Ces chambres sont comparables à des grottes dans lesquelles le monde extérieur s’invite par surprise. Il poursuit : “Dans une grotte, l’image de la lumière passant par un trou pour pénétrer dans l’espace sombre est comme une hallucination, n’est-ce pas ? L’image qui y est projetée est celle du monde extérieur, mais ce n’est pas l’extérieur lui-même. Le spectateur ne fait qu’imaginer le monde extérieur à partir de là. Pour moi, l’acte de fantasmer depuis un lieu sur d’autres lieux est très photographique.
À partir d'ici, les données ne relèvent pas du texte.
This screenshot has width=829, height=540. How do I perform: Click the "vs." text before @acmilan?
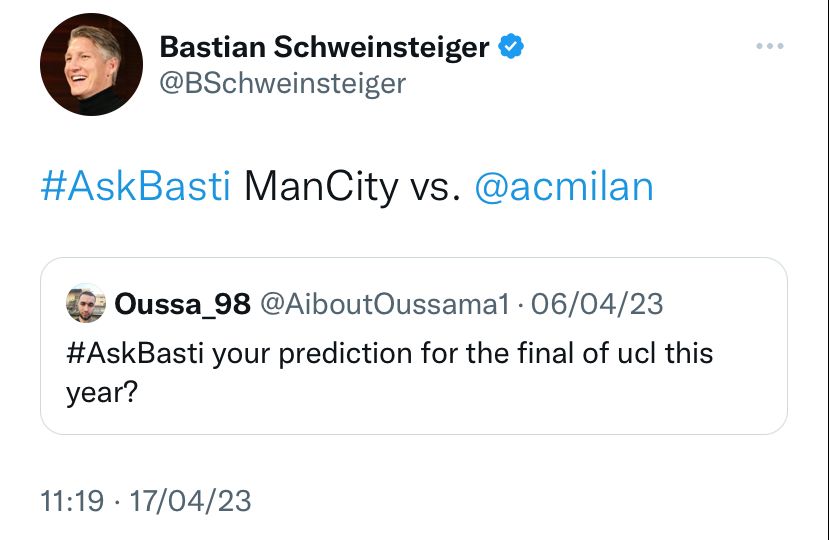[433, 187]
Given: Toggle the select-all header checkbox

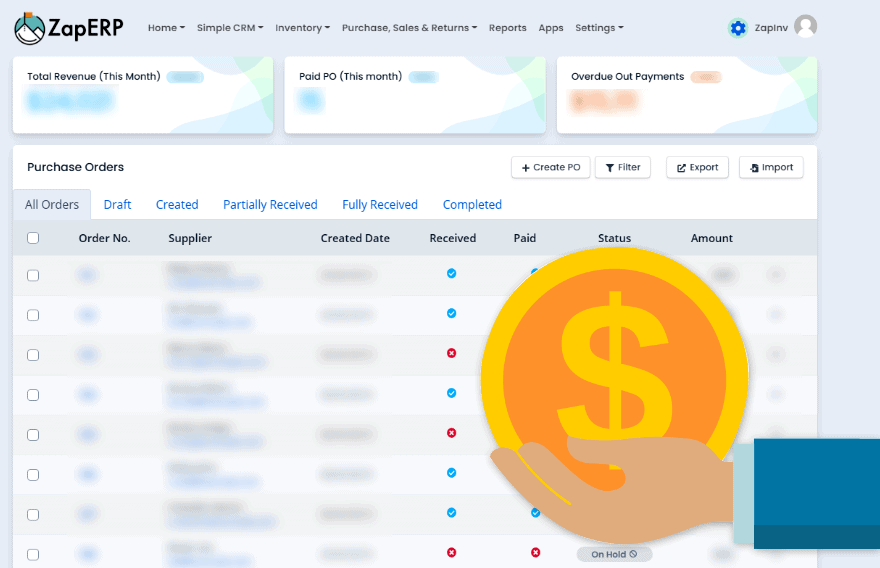Looking at the screenshot, I should coord(33,238).
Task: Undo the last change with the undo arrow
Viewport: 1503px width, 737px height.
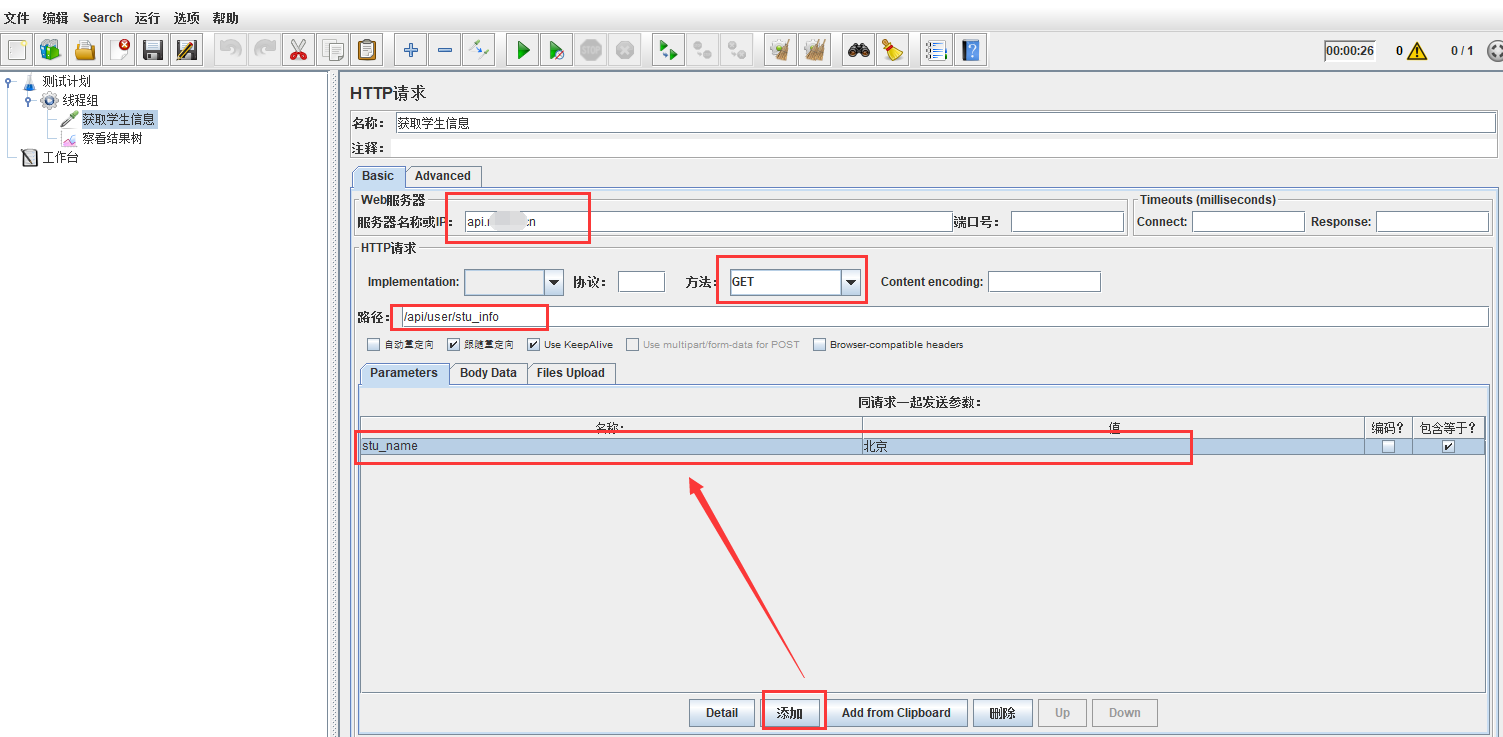Action: click(230, 49)
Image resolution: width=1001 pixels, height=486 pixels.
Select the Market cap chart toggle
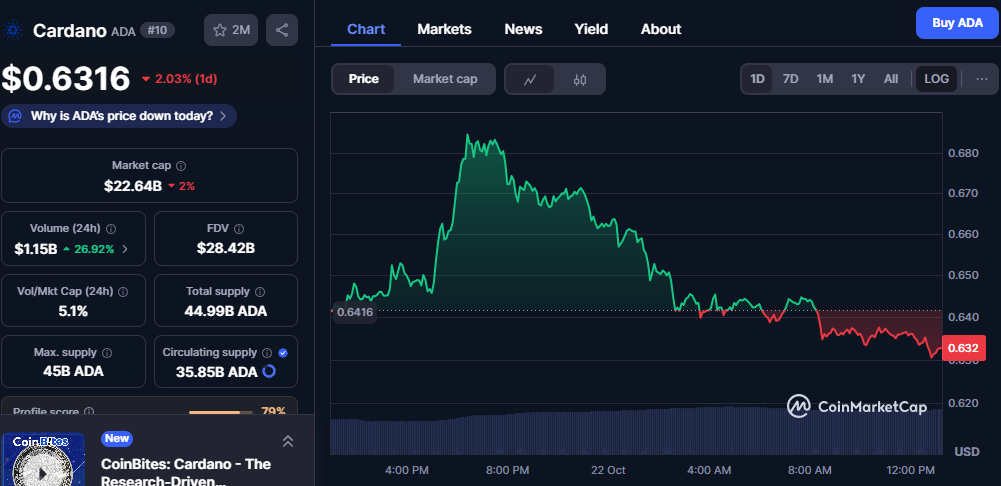point(445,79)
En ce sens, je vois le ‘love hotel’ comme une grotte moderne, et l’espace lui-même recoupe la métaphore de la camera obscura.” Dans Room. Pt. 1, Daisuke Yokota a multiplié les œuvres – photographies, vidéos, sculptures – qui, en superposant des couches d’images, évoquent la manière dont le passé s’invite dans le présent, quand un moment en évoque un autre, quand un lieu en convoque un autre.
Il existe chez Daisuke Yokota un parallèle entre le besoin de se retirer du monde pendant deux mois, de se soustraire aux contingences du quotidien, et le refus du pouvoir d’identification au monde souvent accordé à la photographie. “Fondamentalement, je pense que l’endroit où la lumière est projetée n’a pas d’importance, et je pense que ce qui se trouve sur place n’a pas d’importance, même s’il y a des gens, tant qu’il y a un endroit où la lumière peut adhérer.” Daisuke Yokota vit à Tokyo, mais au fond, cela a peu d’importance. En se soustrayant au monde, il est partout chez lui. Ainsi voit-il la lumière – une leçon pour la photographie, et pour nous tous qui vivons isolés depuis de nombreux mois.